TEAM: Speakers set MDGs in theological context

Episcopal News Service. March 9, 2007 [030907-04]

Mary Frances Schjonberg

Participants in the Towards Effective Anglican Mission (TEAM) conference, meeting in Boksburg, South Africa, heard two speakers on March 9 say the churches of the Anglican Communion are uniquely positioned to work for the achievement of the Millennium Development Goals (MDGS).

Churches are one of the few organizations that get in touch with their constituencies every week, said Salil Shetty, director of the United Nations Millennium Development Goals campaign.

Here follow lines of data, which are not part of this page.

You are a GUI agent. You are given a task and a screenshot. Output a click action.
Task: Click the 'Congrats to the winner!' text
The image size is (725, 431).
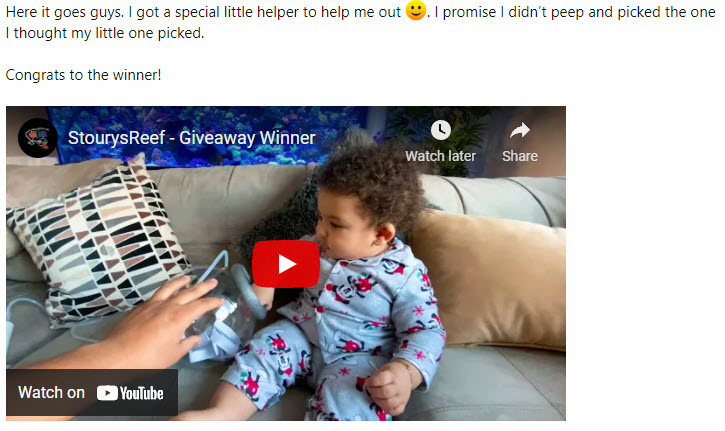pyautogui.click(x=83, y=75)
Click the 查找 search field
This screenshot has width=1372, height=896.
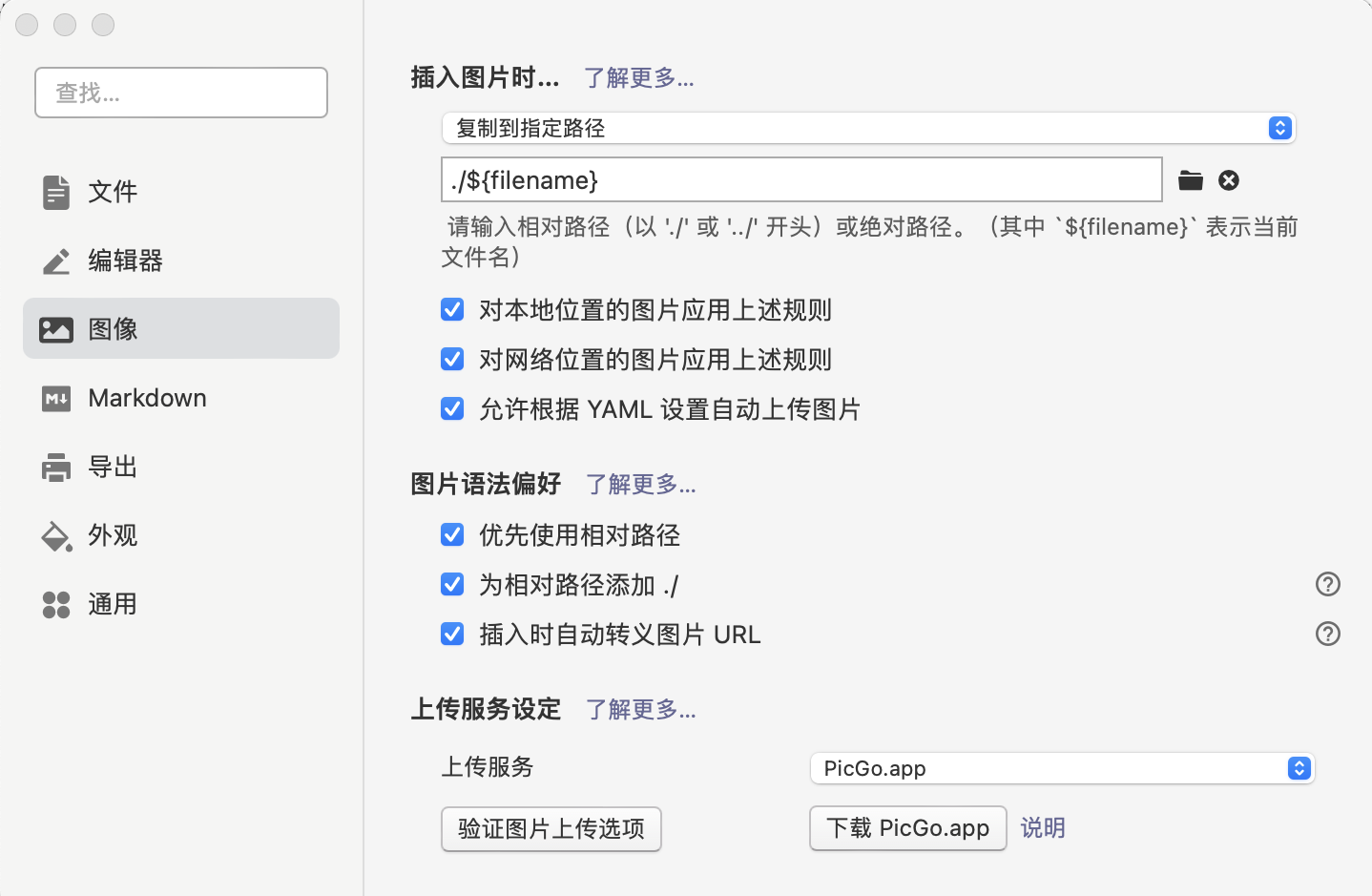[x=181, y=93]
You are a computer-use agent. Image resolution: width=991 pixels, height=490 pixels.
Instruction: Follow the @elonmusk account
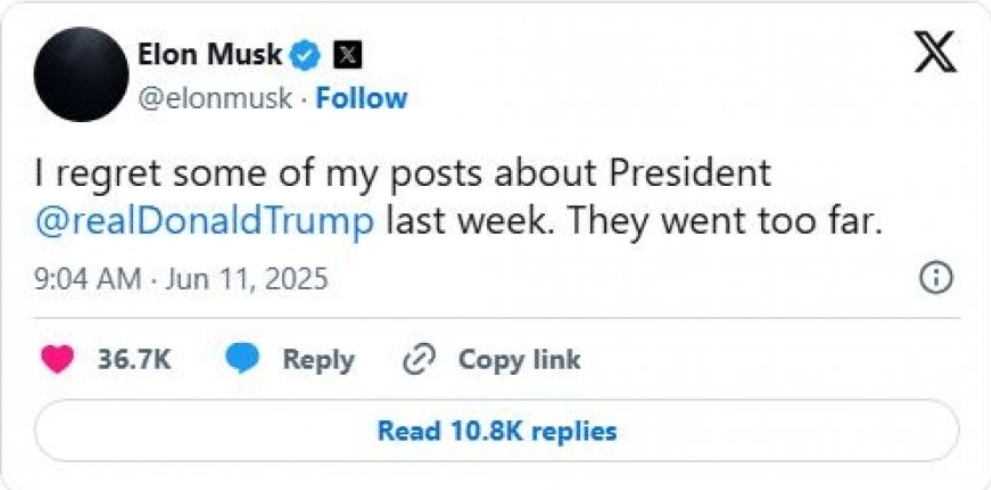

Helen Wangusa, the Anglican Observer at the United Nations, said in her response to Shetty's presentation that Anglicanism's theological emphasis on the incarnation and the importance of embodiment fits well with the MDGs' concern about people's physical well-being.

Later in the day, Steve de Gruchy, who teaches at the School of Religion and Theology at University of KwaZulu-Natal, told the conference that ‘rich companies, rich people, rich nations and, I have to say, rich churches stand in judgment against us" when contrasted with the extreme poverty in the world.

Shetty told the TEAM conference that churches form on-the-ground networks that are in touch with needs at a fundamental level. "You can walk and walk, and at the end of the road, there is a church. You are there," he said.

Yet, Shetty said churches often underestimate their strength and said that the moral force of faith communities must be brought to bear on what he called a "series of interlocking crises."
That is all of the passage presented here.